Fue a recostarse. Busco el pastillero en la vitrina, faltaban portarretratos. Los conocía de memoria.
El dolor de cabeza se convirtió en mareo. Quería dormir, pero no podía. Cuando cerraba los ojos veía la cara del viejo de las pantuflas, el que tenía la cara del che, no sabía su nombre, le bastaba una foto, una dirección. Memorizaba los rasgos. El problema era que le costaba olvidar luego. Seguía viendo a los encargos en su mente por semanas.
Despertó por el olor a quemado. ¡Qué mierda!, pensó. Se levantó de golpe, pero le costó mantenerse sentado. La habitación giró sobre sí misma.
—¡Olga!
Caminó tocando la pared. Había mucho humo en toda la casa.
—¡Por todos los infiernos!
Empujó la ventana. Estaba trabada. Madera vieja, pesada. Hizo un crujido y una bocanada de aire expiró hacia afuera de golpe.
Llegó a la cocina. Estaba al rojo vivo. Las paredes ardían cual si las hubieran rociado de nafta. La olla estaba en el suelo. La estufa había explotado. No estaba Olga por ningún lado.

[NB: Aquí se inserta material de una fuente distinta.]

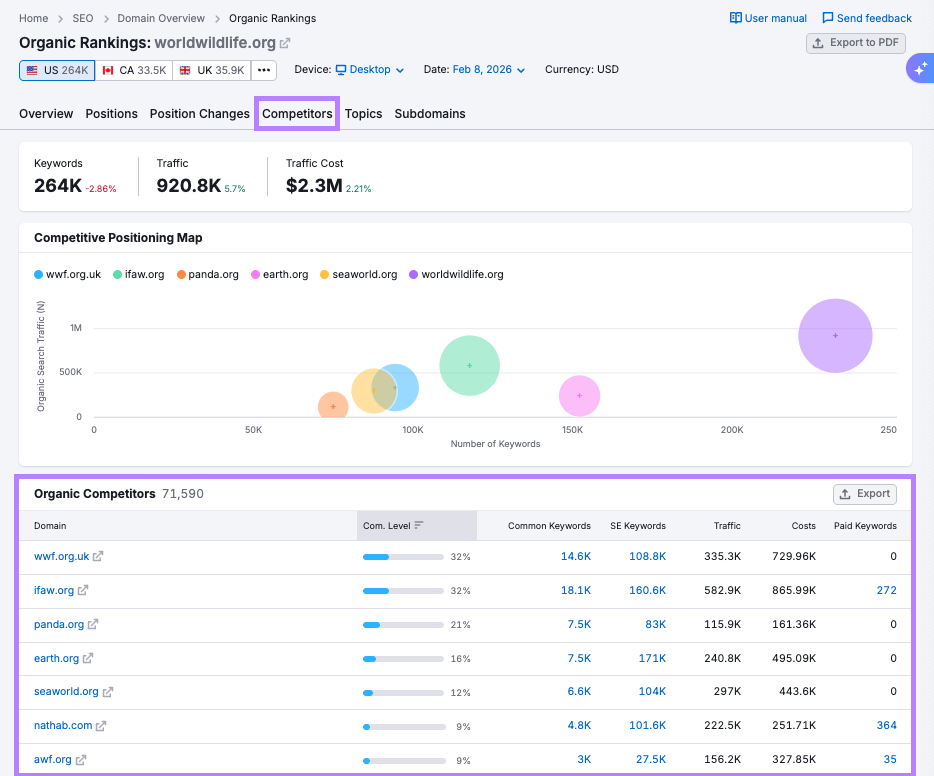Toggle earth.org series in map legend
934x776 pixels.
(279, 274)
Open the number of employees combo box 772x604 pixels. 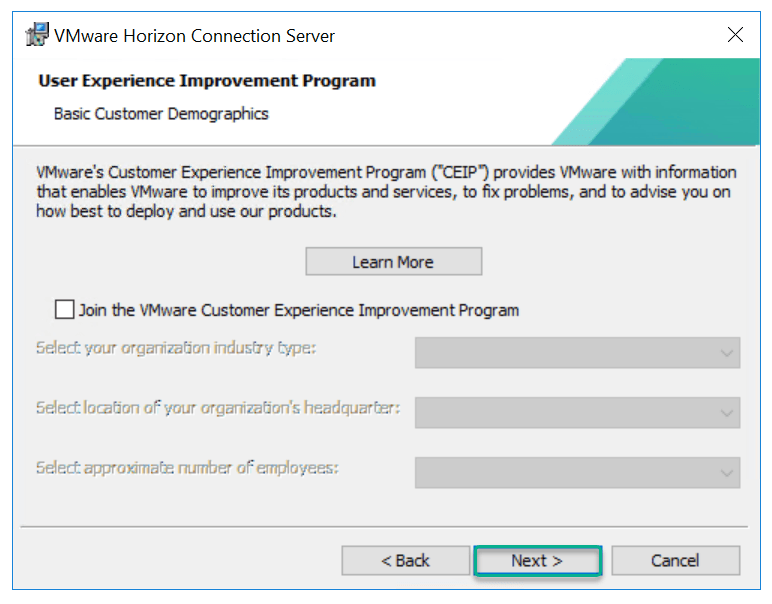point(577,472)
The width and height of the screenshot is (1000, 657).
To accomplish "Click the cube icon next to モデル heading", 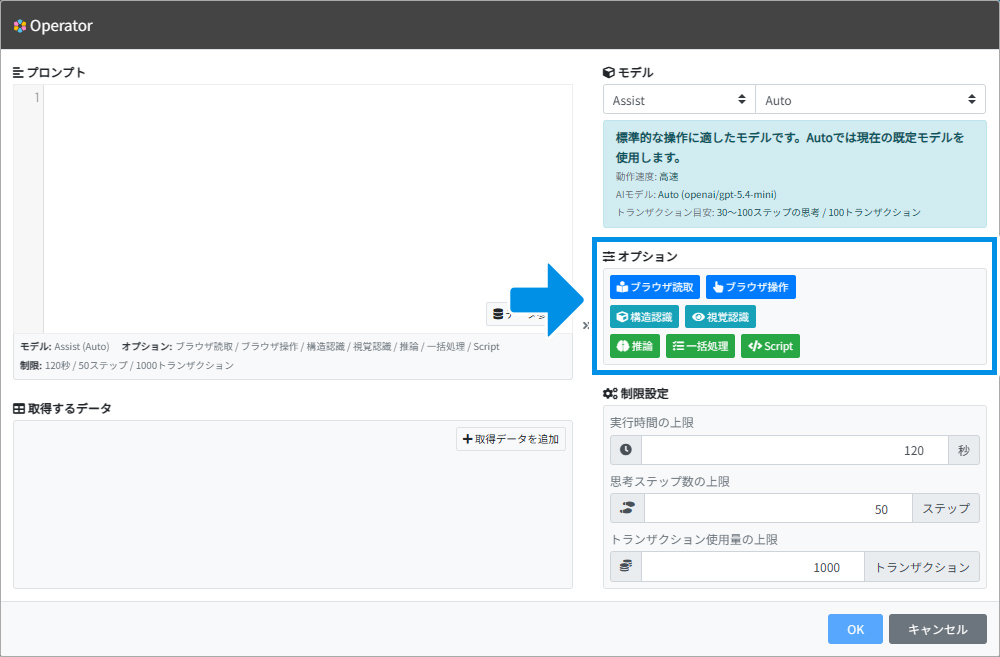I will tap(608, 73).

Medio asfixiado, con los ojos sangrando, atravesó el living. Se detuvo. El cuadro de casamiento no estaba en el lugar de siempre, tampoco la foto de su hijo cuando era bebé De repente le vino un presentimiento. Fue un pensamiento agudo y filoso que se le estampó en la mollera.

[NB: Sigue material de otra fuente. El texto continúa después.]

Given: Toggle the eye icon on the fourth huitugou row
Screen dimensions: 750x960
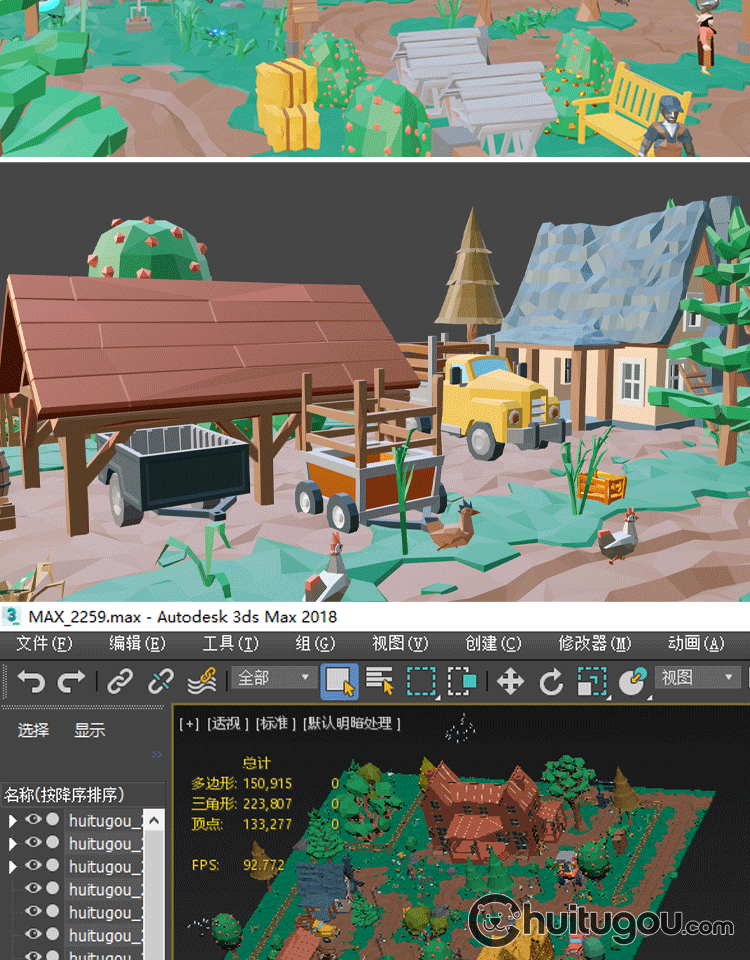Looking at the screenshot, I should [33, 889].
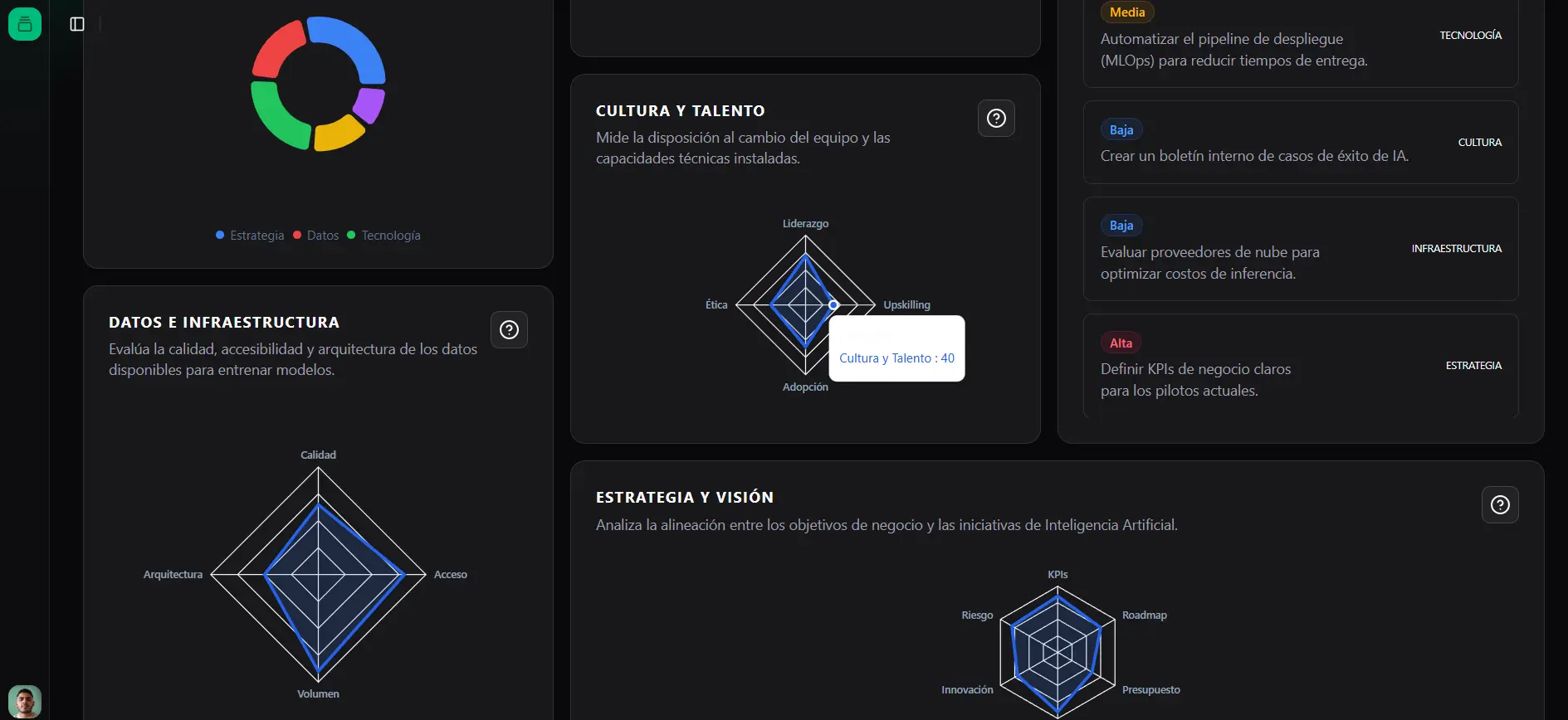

Tosió. Tosió. Apenas podía respirar. Corrió hacia su cuarto. Gritó su nombre, o el que creyó que era, pero le costaba recordarlo,. ¿Cuál era su nombre? Podía acordarse de muchos rostros sin nombre, pero no lo importante, el nombre de ese hijo, que quería que llegara a ser algo, que no fuera como él, un anónimo don nadie.